No tempo em que começou a trabalhar, e se tornar vaidosa, grande parte das irmãs (eram 16 irmãos ao todo), parou de falar com ela: Um cunhado a assediava, ela evitava mas também não contava para não fazer escândalos, porém quando descobriram, ele para se defender a acusou, toda a família ficou do lado dele, por que sabiam que ela não tinha um casamento perfeito, trabalhava fora, já havia tentado se divorciar...então: A culpa era dela...
Quem diria que canalhas envelhecem? Quando minha avó morreu, ele foi o cara que fez a tal da oração em seu túmulo e todas as irmãs compareceram, pois em suas velhices voltaram a se falar. E ela, quando teve uma oportunidade de voltar a conviver com as irmãs, voltou sem o menor rancor. Ela enterrou algumas e alegrou a vida de todas, chegando sempre para visitar ou recebendo em casa, sempre com um bolo fresco, um prato salgado e um sorriso.

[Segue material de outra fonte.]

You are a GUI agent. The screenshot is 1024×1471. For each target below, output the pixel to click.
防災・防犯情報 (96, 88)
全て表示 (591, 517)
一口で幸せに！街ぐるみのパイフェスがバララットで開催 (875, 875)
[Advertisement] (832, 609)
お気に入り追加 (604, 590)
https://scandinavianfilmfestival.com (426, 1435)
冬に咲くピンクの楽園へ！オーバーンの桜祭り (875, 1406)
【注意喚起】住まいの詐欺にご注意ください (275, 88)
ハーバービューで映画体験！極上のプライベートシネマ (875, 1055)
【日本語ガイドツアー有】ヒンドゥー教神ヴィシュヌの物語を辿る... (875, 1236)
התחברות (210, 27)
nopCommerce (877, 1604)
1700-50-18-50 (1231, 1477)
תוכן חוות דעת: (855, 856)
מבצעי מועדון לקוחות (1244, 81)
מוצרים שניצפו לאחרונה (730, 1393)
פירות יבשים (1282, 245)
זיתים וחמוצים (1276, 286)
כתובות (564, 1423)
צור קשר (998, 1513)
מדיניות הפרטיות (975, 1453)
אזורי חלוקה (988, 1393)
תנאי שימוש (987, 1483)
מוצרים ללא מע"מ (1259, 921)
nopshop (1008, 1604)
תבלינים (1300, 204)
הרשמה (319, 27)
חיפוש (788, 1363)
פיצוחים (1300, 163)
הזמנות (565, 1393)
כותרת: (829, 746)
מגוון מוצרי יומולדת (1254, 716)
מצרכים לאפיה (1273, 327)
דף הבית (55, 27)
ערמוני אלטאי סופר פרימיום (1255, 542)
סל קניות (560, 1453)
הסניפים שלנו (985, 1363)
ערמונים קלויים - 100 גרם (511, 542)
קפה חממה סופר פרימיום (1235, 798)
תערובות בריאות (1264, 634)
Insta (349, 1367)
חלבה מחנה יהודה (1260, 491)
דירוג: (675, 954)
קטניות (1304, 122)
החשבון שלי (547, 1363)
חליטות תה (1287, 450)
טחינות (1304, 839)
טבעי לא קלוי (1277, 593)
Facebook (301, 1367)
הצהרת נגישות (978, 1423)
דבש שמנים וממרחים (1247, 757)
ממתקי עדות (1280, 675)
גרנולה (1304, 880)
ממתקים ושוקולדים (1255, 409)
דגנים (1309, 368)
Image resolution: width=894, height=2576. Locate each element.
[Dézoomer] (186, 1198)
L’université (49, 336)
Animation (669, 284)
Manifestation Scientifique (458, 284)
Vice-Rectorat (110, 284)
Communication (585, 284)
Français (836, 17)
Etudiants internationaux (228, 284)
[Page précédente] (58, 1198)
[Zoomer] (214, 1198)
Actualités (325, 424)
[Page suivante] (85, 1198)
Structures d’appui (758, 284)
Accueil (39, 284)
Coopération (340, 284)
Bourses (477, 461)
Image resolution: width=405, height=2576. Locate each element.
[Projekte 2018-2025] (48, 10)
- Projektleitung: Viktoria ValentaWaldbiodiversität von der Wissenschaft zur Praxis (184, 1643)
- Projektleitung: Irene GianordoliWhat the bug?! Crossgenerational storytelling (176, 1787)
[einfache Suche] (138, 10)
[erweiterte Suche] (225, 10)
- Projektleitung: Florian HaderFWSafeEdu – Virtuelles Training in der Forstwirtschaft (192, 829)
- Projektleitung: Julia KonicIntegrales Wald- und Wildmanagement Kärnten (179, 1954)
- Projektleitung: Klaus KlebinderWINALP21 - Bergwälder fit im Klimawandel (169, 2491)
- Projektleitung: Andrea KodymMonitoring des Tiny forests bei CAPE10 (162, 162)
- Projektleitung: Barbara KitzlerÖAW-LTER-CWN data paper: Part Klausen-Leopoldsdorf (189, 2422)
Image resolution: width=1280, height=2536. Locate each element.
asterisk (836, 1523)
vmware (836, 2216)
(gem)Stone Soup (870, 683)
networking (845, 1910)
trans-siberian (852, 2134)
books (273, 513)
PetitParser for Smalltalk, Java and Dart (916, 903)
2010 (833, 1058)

Nos seus últimos 2 anos de vida, passei muito perto dela...já viúva, passava seu tempo pintando, já lia os livros de Zibia...Eu ia tomar café de tarde com ela quase todos os dias...Foi a primeira e mais dolorosa perda que tive em minha vida, mas eu aproveitei minha avó...e me aproveito diariamente de nossas boas lembranças, de sua força...Absolutamente todos que chegaram perto dela durante sua vida sentiram imediatamente a sua bondade. Nilcéa, o amor da minha vida:
Trabalhou muito, não tinha uma religião oficialmente, não ouvia músicas, não lia livros, não pode consumir o que mereceu durante a vida, mas quando eu penso em minha avó ouço melodias, sinto cheiros escrevo romances e penso em Deus.